* [Prompt]: Each record below needs to be written out exactly as it reads.

(Stored records)
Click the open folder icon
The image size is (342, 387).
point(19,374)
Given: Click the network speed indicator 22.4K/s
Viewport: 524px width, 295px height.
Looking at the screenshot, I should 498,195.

* [Result for this task]:
Click the open folder icon
The image size is (342, 387).
point(19,374)
Given: Click the network speed indicator 22.4K/s
Viewport: 524px width, 295px height.
Looking at the screenshot, I should 498,195.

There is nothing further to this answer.